===== Extrait du document

Quoique l'article 38 alinéa 2 du CGI  ait comme analogue dans le droit fiscal tunisien l'article 11 du CIRPP et de l'IS65(*), cela ne nous donne pas la possibilité d'admettre, même implicitement, la consécration de la théorie du bilan qui, déduite directement de l'article 38, est l'oeuvre exclusive du juge fiscal français.

D'autant plus, et malgré son intérêt indiscutable, la théorie de la correction symétrique n'a pas eu en Tunisie, l'attention qu'elle mérite. Le législateur ne semble pas l'avoir considérée parmi ses grandes priorités. On a cru que le juge fiscal tunisien ou l'Administration, en palliant le silence législatif qui entoure la théorie de la correction symétrique des bilans, peuvent être de secours. Ce n'est pourtant pas le cas, ceci s'explique par le rôle « normatif » de l'Administration qui souligne son intervention contestable (paragraphe 1), et par une jurisprudence en germe qu'il est souhaitable qu'elle soit confirmée par le tribunal administratif (paragraphe 2).

Paragraphe 1 : Intervention contestable de l'Administration fiscale

Reconnaissant la théorie des corrections symétriques, l'Administration fiscale n'a fait que consacrer une pratique administrative dans ses prises de position66(*) dont la plus ancienne date de 199367(*)et qui illustrent une admission de la théorie par une doctrine administrative68(*) constante.

Dans une approche concrète et pratique on cite que la DGELF69(*) , dans sa prise de position datant du 10 janvier 2000, a précisé sa doctrine relative à la correction symétrique des bilans : « concernant la correction symétrique des bilans...cette technique consiste dans la pratique administrative tunisienne à corriger en cas de vérification fiscale les erreurs constatées dans la comptabilisation des charges d'une entreprise et ce dans la limite des délais de prescription »70(*).

En revanche, cette reconnaissance est relative ; elle offre matière à critique et ce à triple niveaux. De prime abord, la doctrine administrative71(*), et en l'occurrence les prises de position, ont pour mission primordiale l'interprétation des textes fiscaux72(*). En effet, l'interprétation signifie l'analyse et la simplification faite par l'Administration d'un texte fiscal pour qu'il soit plus clair pour le contribuable et mieux appliqué par le fisc. Dans notre cas, le texte fiscal qui doit être interprété fait défaut et par suite on assiste à une « création » de la doctrine administrative.

==========
===== Lignes fournies

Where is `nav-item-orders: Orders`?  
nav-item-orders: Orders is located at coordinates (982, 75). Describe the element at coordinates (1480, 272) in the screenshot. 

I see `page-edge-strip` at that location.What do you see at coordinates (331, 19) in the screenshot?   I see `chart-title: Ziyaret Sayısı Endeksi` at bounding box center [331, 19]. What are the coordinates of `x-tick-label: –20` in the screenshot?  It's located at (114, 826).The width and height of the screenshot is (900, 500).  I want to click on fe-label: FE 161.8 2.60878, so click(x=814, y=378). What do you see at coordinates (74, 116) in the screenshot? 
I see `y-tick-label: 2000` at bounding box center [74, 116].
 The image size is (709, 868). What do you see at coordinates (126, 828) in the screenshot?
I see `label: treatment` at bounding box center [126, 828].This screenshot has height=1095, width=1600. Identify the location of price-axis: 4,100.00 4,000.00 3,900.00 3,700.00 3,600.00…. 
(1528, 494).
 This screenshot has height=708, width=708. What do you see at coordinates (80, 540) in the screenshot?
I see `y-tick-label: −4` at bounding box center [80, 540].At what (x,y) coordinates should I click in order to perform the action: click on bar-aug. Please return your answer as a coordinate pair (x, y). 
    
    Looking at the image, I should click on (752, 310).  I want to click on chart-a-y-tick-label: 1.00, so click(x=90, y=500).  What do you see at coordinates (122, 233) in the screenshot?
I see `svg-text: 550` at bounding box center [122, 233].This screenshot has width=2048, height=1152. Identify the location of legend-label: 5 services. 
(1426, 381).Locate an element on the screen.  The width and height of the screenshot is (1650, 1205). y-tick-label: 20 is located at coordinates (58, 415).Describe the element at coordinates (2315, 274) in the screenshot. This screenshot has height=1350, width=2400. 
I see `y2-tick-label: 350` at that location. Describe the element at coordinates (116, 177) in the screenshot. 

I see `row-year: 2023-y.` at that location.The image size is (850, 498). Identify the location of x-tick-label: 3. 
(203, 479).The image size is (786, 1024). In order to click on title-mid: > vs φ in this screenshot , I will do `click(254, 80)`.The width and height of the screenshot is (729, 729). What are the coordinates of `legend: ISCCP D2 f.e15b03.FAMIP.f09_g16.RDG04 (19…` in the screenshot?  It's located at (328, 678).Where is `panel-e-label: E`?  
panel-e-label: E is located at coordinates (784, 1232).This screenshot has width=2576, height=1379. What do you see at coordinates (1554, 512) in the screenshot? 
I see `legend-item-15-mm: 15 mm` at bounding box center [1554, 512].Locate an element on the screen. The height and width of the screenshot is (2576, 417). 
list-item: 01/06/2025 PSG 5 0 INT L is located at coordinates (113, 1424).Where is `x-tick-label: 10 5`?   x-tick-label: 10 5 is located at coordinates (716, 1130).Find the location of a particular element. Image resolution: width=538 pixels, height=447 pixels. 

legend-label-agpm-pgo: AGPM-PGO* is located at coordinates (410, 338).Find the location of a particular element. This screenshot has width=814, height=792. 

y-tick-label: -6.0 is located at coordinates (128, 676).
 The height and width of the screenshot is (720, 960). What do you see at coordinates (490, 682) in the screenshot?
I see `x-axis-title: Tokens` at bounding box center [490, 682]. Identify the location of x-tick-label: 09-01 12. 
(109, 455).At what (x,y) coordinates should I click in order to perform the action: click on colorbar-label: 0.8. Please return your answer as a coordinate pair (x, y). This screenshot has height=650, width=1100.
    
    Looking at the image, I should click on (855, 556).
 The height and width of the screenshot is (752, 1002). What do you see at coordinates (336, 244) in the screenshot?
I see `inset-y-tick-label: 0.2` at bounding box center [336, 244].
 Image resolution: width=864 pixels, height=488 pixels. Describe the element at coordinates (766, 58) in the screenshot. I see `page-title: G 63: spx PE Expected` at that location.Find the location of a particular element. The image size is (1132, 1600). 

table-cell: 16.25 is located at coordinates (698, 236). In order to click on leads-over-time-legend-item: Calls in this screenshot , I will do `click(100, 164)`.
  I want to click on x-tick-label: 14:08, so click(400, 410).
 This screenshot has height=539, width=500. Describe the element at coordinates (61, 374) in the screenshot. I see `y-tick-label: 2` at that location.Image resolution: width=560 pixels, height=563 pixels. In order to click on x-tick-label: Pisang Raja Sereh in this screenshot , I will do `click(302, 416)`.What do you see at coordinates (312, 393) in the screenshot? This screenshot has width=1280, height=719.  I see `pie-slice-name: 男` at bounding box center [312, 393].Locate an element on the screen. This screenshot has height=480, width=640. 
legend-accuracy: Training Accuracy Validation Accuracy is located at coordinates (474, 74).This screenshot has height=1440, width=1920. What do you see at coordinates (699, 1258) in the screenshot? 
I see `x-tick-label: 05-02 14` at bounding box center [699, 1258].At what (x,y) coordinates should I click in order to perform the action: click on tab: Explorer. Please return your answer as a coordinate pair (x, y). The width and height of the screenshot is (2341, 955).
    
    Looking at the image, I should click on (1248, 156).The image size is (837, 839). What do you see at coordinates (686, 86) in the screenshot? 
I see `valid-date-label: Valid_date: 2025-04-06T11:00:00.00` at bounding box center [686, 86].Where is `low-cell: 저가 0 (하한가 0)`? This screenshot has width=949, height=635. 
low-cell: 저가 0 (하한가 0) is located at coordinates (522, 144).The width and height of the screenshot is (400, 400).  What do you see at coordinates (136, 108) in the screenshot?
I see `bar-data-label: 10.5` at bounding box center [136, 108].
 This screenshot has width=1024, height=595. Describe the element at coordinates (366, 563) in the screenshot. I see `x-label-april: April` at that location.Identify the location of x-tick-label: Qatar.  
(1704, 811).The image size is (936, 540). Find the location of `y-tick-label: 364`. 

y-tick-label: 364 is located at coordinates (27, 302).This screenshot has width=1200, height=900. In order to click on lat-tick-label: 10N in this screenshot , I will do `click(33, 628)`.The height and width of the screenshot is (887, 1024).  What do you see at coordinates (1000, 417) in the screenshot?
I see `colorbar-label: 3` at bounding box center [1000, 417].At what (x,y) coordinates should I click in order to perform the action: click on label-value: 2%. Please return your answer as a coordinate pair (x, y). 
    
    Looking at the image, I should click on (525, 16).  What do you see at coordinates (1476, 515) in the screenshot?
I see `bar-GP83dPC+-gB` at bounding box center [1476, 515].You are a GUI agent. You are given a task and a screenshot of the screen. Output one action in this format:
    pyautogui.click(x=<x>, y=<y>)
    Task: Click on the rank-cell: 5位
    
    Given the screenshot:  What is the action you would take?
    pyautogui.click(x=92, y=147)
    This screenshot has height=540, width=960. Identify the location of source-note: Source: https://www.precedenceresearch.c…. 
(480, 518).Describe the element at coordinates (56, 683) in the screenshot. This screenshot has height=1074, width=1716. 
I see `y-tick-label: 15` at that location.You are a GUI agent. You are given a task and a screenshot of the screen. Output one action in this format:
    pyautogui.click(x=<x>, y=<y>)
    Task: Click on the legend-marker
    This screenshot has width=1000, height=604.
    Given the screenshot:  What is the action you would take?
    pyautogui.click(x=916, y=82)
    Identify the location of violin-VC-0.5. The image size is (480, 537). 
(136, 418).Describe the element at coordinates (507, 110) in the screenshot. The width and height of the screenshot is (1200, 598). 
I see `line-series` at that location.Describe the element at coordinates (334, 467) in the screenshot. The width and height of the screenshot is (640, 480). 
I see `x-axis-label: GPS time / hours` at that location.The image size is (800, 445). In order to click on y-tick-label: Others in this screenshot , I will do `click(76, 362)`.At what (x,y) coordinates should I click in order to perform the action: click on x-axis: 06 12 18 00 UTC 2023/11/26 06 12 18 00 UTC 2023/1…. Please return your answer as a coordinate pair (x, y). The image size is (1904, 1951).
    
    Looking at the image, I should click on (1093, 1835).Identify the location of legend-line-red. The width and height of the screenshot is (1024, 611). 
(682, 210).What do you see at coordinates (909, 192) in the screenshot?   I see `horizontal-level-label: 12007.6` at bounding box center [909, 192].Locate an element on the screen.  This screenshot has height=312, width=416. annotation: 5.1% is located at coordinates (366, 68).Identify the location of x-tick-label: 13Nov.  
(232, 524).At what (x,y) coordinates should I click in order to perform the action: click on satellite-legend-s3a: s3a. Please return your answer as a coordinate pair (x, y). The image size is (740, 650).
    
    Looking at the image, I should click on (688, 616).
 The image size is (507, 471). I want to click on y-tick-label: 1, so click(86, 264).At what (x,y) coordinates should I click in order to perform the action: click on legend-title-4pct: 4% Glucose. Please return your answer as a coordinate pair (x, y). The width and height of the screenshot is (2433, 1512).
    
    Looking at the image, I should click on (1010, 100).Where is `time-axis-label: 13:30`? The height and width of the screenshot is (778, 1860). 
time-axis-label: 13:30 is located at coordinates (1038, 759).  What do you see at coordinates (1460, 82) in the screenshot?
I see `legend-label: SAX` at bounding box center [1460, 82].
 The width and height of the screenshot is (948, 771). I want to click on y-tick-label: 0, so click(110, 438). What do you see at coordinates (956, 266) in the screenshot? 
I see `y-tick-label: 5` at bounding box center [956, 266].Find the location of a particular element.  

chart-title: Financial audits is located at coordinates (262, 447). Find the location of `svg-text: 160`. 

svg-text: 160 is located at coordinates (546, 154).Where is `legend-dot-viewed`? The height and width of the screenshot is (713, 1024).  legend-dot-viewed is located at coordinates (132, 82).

==========

* **Exercices proposés**:
1. Recopiez le passage de l'extrait sur la correction symétrique des bilans qui commence aux mots « Paragraphe 1 : Intervention » et s'arrête après « doctrine administrative68(*) constante. ».
2. D'après l'extrait sur la correction symétrique des bilans, de quelle date est la prise de position dans laquelle la DGELF a précisé sa doctrine ?
3. Rédigez la suite de l'extrait sur la correction symétrique des bilans après sa dernière phrase.

* **Réponses attendues**:
1.
Paragraphe 1 : Intervention contestable de l'Administration fiscale

Reconnaissant la théorie des corrections symétriques, l'Administration fiscale n'a fait que consacrer une pratique administrative dans ses prises de position66(*) dont la plus ancienne date de 199367(*)et qui illustrent une admission de la théorie par une doctrine administrative68(*) constante.

2. Du 10 janvier 2000.

3.
Une telle classification qu'on estime être une description excessive et exagérée, ne peut être à l'abri des critiques puisqu'elle n'est pas une « invention » mais plutôt une transposition d'une théorie d'origine française en droit fiscal tunisien. En fait, l'Administration fiscale a profité de son rôle interprétatif73(*) tirant son origine de la « complexité et de l'ésotérisme du droit fiscal »74(*) pour le dépasser et avoir selon l'expression de PHILIPPE THEVENIN « un pouvoir réglementaire occulte ». Dès lors, on assiste à une grave atteinte au principe de la légalité prôné dans la constitution et considéré également comme l'un des principes fondamentaux du droit fiscal.

La deuxième critique concerne la valeur juridique de la prise de position. En effet, cet élément n'a ni la portée ni les effets d'une disposition d'ordre juridique et ce malgré son caractère officiel75(*). En outre, même si la doctrine administrative constitue une source de droit, elle n'a pas force de loi et elle n'est pas opposable au contribuable76(*). On peut même ajouter le risque imminent du changement de la doctrine administrative qui peut à la fois porter atteinte à la sécurité juridique du contribuable d'une part, et remettre en cause la stabilité juridique d'autre part.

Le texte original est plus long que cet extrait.